> **Your task**
Pull each line containing "will" from the data.

> **Listed records**
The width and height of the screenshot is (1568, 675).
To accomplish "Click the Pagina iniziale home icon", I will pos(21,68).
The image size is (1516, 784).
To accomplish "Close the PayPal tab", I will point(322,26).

==

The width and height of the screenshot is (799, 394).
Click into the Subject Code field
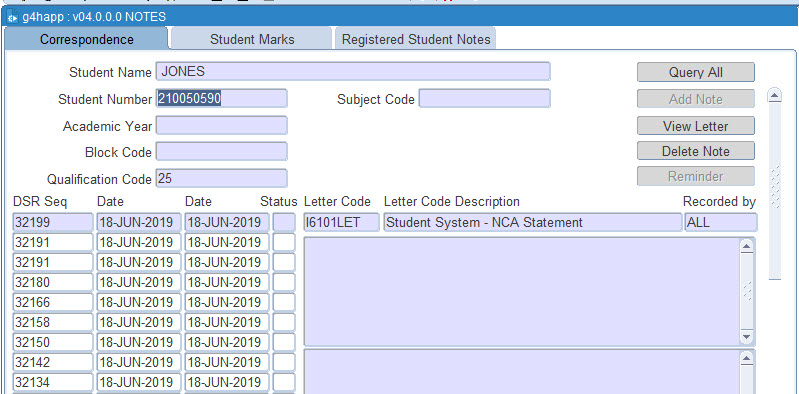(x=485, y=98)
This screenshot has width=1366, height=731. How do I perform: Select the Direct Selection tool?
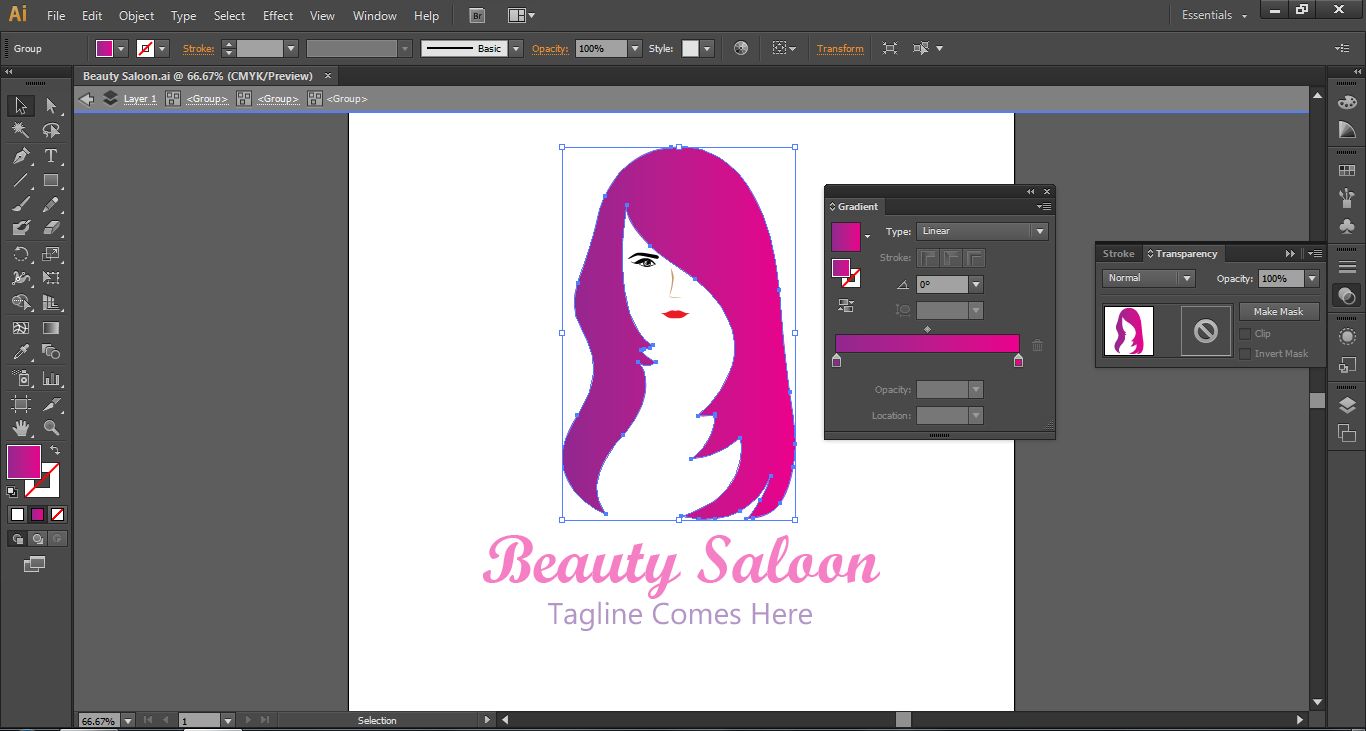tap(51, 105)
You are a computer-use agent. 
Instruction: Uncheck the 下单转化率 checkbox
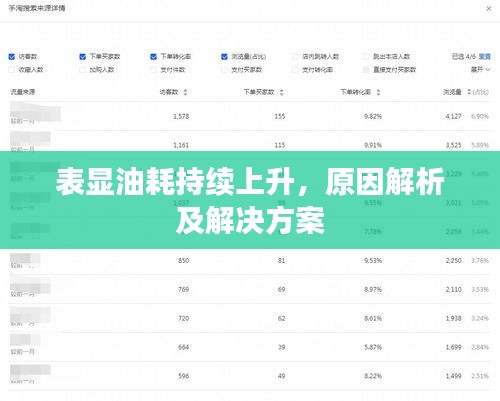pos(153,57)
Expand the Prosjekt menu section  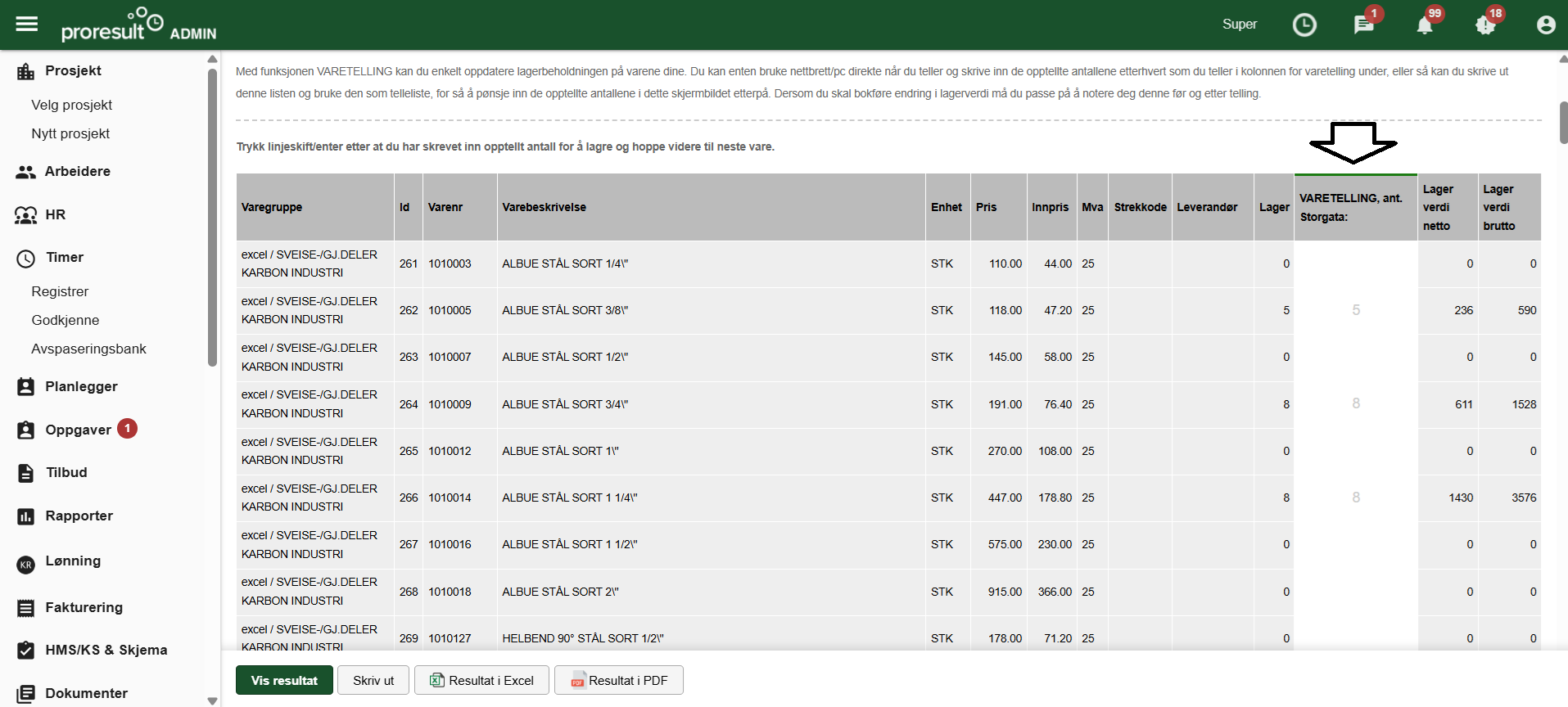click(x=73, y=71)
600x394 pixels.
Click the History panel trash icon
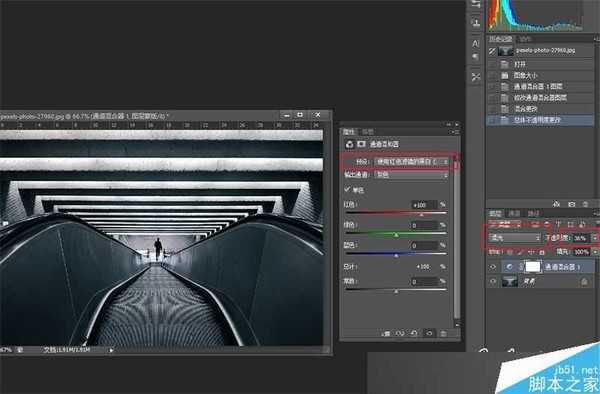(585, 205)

---

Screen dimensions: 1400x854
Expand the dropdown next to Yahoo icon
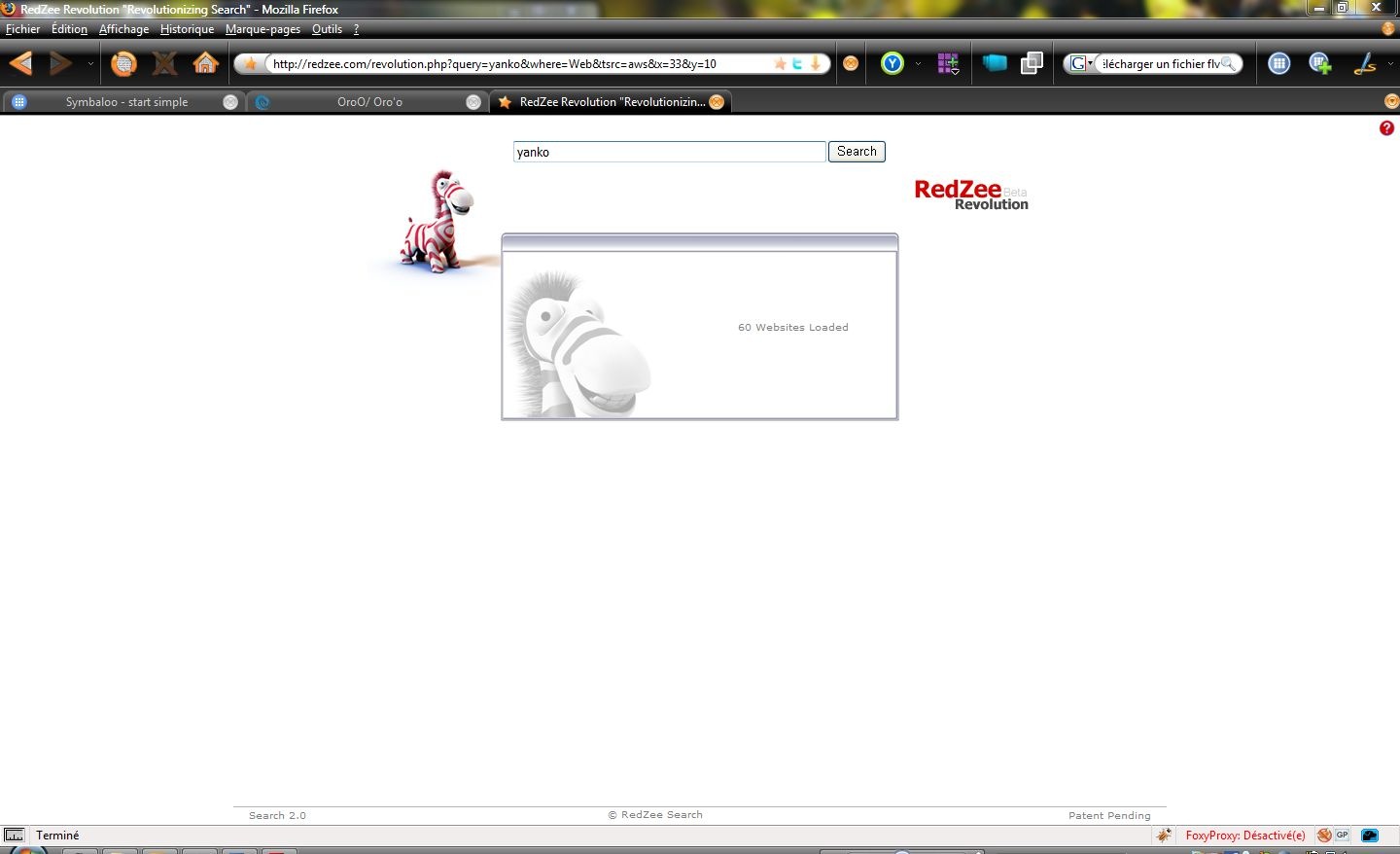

> **Answer to this exercise**
To accomplish "Click the Pagina iniziale home icon", I will pos(21,68).
To accomplish "Close the PayPal tab", I will point(322,26).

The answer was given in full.